The poor should also have a voice on corruption

Rhodes>Perspective>2014 Archive

IF THE fight for honest and accountable government is the sole preserve of some of us, it will be lost by all of us. On the same day that the public protector released her Nkandla report, the National Union of Metalworkers of South Africa (Numsa) staged marches in major cities. The event was largely ignored by the media in the rush to cover Nkandla and so, days later, it is still unclear how many joined the march.

This is a problem, firstly because a major event was missed — even poorly attended marches would be news because Numsa is expected to lead a significant challenge to the African National Congress (ANC,) and so we need to know whether it is gaining traction. But it also seemed to say something about the way the fight against misuse of public trust is being fought.

Numsa may have been protesting against the youth wage subsidy. But protests rarely restrict themselves to one issue and concern about misuse of public money was not far away — at its December conference at which it distanced itself from the ANC, Numsa also called on President Jacob Zuma to resign.
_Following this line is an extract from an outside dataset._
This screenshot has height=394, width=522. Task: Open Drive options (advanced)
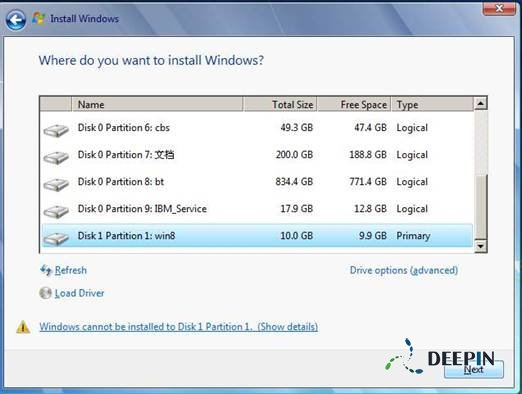pyautogui.click(x=404, y=270)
Campaigning against corruption has become a core concern for sections of the union movement and among antipoverty campaigners on the ground. Given this, what unions and other campaigners do in the streets is as much part of the fight against corruption as what the public protector said in her report.

The fact that the march was almost ignored, then, may say something about how the mainstream sees the fight for clean government — as a concern of the suburbs, not of working people and the poor.

This is largely how the problem has been viewed until now. We hear little or nothing about feelings in townships and shack settlements about misuse of public money. This is despite evidence that there is at least as much concern as in the suburbs — as David Lewis of Corruption Watch pointed out last week, many demonstrations explained away as "service delivery protests" are aimed at corruption and waste. So even when the poor try to speak about corruption, what they say is misrepresented, and they are silenced.

This obviously hampers the fight for cleaner government. It is far easier for politicians to ignore complaints when they come only from the better-off. In the main, those who grumble do not vote for the majority party so it does not have to hear them — they can also be dismissed as people who use complaints about corruption to express their dislike of majority rule. Union members and people living in poverty cannot be dismissed in this way.

Nkandla confirms this point. While the ANC may have closed ranks for now, it is more worried about these allegations than it has been about many others: treasurer-general Zweli Mkhize has acknowledged that Nkandla is a problem for the movement. The reason is clear — grass-roots members of the ANC are worried about Nkandla. On the one occasion on which they were given an opportunity to express themselves directly, a by-election in the area, they voiced their displeasure by voting out an ANC councillor.

One reason the ANC seems to have failed to come up with a convincing political strategy on Nkandla may be that it expected this to be another issue on which it could rally support by portraying its critics as enemies of the movement. This has worked in the past — Winnie Madikizela-Mandela and the late Manto Tshabalala-Msimang received significant support from within the ANC when they were accused of wrongdoing because they were seen as victims of anti-ANC prejudice. This time, the strategy has not worked because opposition within the ANC’s base runs too deep. And so it seems likely that Nkandla will cost the ANC votes, and may well become an issue in internal disputes within the governing party.

If grass-roots citizens can have a significant effect on how Nkandla plays out without being heard directly, how much more of a difference would they make if they had an organised voice? Organisations representing workers and the poor are not an optional extra in the fight against abuses of trust — they are its lifeblood if it is to become a successful campaign rather than merely a grumble of the connected.

Largely ignoring the Numsa march in particular and the battles of the poor to fight corruption in general define the fight as one for the well-heeled and well-connected only. So do some anticorruption campaigners — which is why, to name an example, the Protection of State Information Bill is still seen as a threat to the mainstream media rather than to the grass-roots poor.

Nkandla shows how short-sighted this is. It confirms that opposition to corruption is not restricted to the suburbs — and that gains in the fight against it depend on encouraging and giving voice to organisation at the grass-roots so that we hear those whose need for clean government is desperate but whose cry for it is usually muted.

By Steven Friedman


Friedman is director of the Centre for the Study of Democracy.